CS Lewis published An Experiment in Criticism in 1961, and its as close to a general statement of interpretive principles as he ever wrote. The book’s basic premise is that evaluative criticism often hinders our reading experience. In matters of taste, Lewis proposes, we should spend more time thinking about HOW we read rather than WHAT we read. An Experiment in Criticism is a provocative (and short) book, and it’s not just polemic. Lewis’s gracious and direct style is one of the book’s main attractions. Here are some things I learned…
1. Total skepticism–the fear that something bad will get through your reading detection system–is actually damaging in the long run because it compromises your ability to learn.
2. E.D. Hirsch distinguishes between “meaning” (authorial intention) and “significance” (our application). Lewis calls these palls “receiving” and “using.” The few–the real readers among us–lay themselves open to receive what the work has to offer.
3. There are two kinds of literary realism: realism of presentation (touches of the “real” that even works like The Faerie Queene include) and realism of content (think George Eliot’s Middlemarch). A literary work can fall into one category or the other, both or none.

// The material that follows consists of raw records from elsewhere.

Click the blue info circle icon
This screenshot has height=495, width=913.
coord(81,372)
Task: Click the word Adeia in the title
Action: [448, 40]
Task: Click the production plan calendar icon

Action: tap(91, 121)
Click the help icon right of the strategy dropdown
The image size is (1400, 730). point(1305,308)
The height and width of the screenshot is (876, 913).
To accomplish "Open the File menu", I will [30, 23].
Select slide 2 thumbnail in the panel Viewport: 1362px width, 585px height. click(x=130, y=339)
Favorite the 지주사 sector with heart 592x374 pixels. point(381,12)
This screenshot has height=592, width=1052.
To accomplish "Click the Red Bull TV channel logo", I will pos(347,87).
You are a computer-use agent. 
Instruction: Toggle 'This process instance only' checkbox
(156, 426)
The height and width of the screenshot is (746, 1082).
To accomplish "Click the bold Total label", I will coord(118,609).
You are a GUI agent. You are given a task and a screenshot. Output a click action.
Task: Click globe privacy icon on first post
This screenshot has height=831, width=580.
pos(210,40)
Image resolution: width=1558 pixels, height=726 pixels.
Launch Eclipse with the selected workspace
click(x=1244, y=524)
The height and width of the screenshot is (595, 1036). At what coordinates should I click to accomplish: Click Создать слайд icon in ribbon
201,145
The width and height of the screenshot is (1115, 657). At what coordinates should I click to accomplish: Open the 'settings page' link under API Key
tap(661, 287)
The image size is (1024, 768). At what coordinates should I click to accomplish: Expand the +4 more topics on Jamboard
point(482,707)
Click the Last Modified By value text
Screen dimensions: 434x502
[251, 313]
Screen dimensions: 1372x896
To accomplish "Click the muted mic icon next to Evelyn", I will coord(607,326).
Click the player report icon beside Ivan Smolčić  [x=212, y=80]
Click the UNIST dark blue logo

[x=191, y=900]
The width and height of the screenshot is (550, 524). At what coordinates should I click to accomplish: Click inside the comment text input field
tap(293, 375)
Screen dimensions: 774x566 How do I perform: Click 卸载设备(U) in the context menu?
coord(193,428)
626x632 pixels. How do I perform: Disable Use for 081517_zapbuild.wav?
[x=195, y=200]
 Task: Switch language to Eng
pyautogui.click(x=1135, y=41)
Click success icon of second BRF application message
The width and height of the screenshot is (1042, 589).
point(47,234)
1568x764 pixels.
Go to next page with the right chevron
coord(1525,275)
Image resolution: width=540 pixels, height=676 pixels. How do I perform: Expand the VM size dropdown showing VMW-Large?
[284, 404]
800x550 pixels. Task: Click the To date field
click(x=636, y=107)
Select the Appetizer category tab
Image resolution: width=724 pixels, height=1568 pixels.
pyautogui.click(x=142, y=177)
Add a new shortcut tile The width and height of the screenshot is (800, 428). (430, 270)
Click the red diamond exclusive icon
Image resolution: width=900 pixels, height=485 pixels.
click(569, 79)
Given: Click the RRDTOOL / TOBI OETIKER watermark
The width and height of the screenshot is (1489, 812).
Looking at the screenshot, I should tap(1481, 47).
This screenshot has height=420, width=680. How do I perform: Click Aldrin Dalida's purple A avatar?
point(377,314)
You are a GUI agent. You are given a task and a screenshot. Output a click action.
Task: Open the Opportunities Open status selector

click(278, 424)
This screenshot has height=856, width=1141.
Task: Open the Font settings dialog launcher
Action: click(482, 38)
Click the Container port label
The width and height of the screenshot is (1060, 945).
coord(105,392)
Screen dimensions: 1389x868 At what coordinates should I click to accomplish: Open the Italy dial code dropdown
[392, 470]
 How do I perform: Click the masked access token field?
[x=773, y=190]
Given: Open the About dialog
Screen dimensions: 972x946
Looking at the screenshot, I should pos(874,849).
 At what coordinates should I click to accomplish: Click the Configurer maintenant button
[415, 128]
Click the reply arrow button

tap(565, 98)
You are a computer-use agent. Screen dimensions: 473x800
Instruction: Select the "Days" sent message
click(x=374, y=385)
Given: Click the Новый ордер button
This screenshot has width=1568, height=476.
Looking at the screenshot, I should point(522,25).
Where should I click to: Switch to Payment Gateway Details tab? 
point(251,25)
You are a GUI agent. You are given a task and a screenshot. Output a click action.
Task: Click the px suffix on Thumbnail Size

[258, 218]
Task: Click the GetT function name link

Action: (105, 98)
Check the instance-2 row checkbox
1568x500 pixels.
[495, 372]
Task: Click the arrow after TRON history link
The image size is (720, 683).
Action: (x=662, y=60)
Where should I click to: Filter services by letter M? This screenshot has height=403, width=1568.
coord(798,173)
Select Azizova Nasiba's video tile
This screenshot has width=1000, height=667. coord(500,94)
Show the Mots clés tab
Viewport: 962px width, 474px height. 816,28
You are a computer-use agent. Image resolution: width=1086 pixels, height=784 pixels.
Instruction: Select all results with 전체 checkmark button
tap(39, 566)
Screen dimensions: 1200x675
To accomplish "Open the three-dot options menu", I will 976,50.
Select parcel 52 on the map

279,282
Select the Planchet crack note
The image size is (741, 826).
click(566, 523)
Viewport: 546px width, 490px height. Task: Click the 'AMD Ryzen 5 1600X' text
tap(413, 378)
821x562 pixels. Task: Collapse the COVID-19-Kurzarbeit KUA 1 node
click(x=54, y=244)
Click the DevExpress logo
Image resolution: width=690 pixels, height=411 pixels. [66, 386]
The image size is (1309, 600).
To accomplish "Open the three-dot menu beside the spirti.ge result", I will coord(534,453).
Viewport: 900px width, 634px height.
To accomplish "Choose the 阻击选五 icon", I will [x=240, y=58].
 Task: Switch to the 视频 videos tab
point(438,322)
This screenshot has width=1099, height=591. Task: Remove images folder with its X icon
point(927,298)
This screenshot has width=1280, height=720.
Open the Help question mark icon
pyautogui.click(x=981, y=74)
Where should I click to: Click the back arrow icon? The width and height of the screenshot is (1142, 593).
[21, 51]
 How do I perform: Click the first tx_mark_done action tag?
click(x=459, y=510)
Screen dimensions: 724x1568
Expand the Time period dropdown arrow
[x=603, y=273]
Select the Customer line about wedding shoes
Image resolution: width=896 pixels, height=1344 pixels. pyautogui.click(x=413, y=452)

We are in an age that esteems realism of content, but this preference is a relatively short blip in the radar screen of literary history.
4. Here’s how to really evaluate an author: people who love the author give you reasons for their approval that are more about *them* than the author OR can’t articulate their affection in any reasonable way OR proclaim virtues that really aren’t virtues at all. Needless to say, it would take awhile to back up your “This is trash” argument if you took Lewis’s claim to heart.
5. Don’t go chasing messages. This is a classic “using” over “receiving” move, and so-called literary readers are more guilty of it than the non-literary.
6. Escape isn’t a bad virtue, and fantasy isn’t immature. The part of fairy tales that appeal to children SHOULD appeal to adults too. It’s just that kids are the only ones who haven’t had their receptors to those myths stamped out.
7. Reading literature cannot make you gain love, virtue, or knowledge, but it CAN participate in the process whereby you attain all three. Reading is a way of expanding your world, of seeing with 1000 eyes.